If your pup doesn't like his crate, try putting treats in there


----------



## whitzend (Dec 1, 2011)

Today I made the ex pen smaller, removed the bed and placed some fleece in the crate. He has been sleeping on the floor in pen AND more in his crate :whoo: Thinking I might have to make the pen smaller or different shape. It's 50/50 going in the potty tray. So basically I think it's been a pretty good day..did some brushing of his coat and crate wise starting to work lol. 

Thanks for the article DeeDee 

Thanks everyone for the support, hope I don't come across as complaining. Just want to do the best I can and try the crate and ex pen this time around. You all have so many ideas and experience.

Linda


----------



## Tom King (Aug 2, 2006)

You did the right thing by downsizing the expen. You might have to go all the way back to where there is only room for the bed and the potty area. You have to go back in size until it works 100% of the time. Only then can you enlarge the area, and even then in small amounts.

Did you find my old post on teaching to go potty on command? It would be the time to do that, and they learn quickly to go potty on command if it means they get to come out to play.

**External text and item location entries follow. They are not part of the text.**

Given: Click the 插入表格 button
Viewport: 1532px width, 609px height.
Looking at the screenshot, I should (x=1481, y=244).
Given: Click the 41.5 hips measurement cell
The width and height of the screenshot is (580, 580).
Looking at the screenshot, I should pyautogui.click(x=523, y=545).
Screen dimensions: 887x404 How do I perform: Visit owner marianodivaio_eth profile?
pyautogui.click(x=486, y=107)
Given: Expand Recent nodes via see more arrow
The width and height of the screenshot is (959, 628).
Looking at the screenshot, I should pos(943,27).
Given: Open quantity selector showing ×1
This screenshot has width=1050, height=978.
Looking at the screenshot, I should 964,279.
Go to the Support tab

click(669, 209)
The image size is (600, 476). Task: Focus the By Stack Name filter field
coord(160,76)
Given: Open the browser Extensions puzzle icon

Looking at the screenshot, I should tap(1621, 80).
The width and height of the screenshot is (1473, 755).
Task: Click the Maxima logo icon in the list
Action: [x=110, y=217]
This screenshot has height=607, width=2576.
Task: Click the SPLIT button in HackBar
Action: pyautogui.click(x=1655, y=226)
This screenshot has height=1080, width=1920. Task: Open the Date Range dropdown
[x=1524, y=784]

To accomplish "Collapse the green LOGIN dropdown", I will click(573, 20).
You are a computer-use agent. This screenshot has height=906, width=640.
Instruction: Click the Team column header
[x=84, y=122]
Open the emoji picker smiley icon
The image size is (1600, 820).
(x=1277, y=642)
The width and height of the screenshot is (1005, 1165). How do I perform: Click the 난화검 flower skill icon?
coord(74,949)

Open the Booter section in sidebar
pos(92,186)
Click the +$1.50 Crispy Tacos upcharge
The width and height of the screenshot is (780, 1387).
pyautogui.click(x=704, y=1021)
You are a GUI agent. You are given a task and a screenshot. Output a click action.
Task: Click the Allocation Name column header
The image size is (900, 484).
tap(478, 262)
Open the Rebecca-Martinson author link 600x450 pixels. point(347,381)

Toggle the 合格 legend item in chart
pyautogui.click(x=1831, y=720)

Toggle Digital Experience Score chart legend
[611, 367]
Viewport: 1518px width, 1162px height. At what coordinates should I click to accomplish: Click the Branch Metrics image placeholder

Even with the boy we are keeping, we still take him back to his sleeping pen to remind him that he needs to go potty if he's been out for a good while and hasn't done anything. He's spending most of his time out in the house, but when we notice that he's getting tired, he goes back into his pen. We've downsized it to 4x4 since his brother left. It's plenty big enough for him to eat and sleep in, since he spends most of his time out. Once he starts getting tired, we watch him closely.

At 8 1/2 weeks, he shouldn't be over about 8 feet from a proper potty area even once he has developed the right habit.

We dont use treats for teaching potty habits. It's something they have to do anyway, and treats aren't necessary.


----------



## krandall (Jun 11, 2009)

Tom King said:


> You did the right thing by downsizing the expen. You might have to go all the way back to where there is only room for the bed and the potty area. You have to go back in size until it works 100% of the time. Only then can you enlarge the area, and even then in small amounts.
> 
> Did you find my old post on teaching to go potty on command? It would be the time to do that, and they learn quickly to go potty on command if it means they get to come out to play.
> 
> ...


And boy, that potty on command comes in SO handy. Kodi loves to ride in the car, but just like a little kid, we don't want to be half an hour from the house and have him whining that he has to pee. No problem as long as WE remember to tell him to "go pee" before he gets in the car. Same thing, when we visit someone else's house and there is no litter box available, we just make sure he empties out befor eentering the house. You can almost see him roll his eyes and say, "you know, I don't REALLY have to go... I'm just doing this to humor you!":biggrin1:

Now, if he would always just poop on command. But I guess with that, if you don't have to go, you just don't have to go!:biggrin1:


----------



## whitzend (Dec 1, 2011)

Downsizing the ex pen has helped a lot. He goes in his crate now to sleep and is really trying to hit the pee tray more. There are still misses which I think are my fault. He doesn't go right after waking up and I try to watch for signs and sometimes he takes so long to go lol. He loves to be brushed and loves sleeping on our laps. At night he lets me know he has to go by whining  I guess each day is a step forward and today is the vacuum cleaner test. Slow and easy and lots of patience on my part. He's such a lovable little guy in every way, just have to get the potty training down better on my part. We are looking toward the day he gets it 100% and can have the run of the kitchen. 
Linda


----------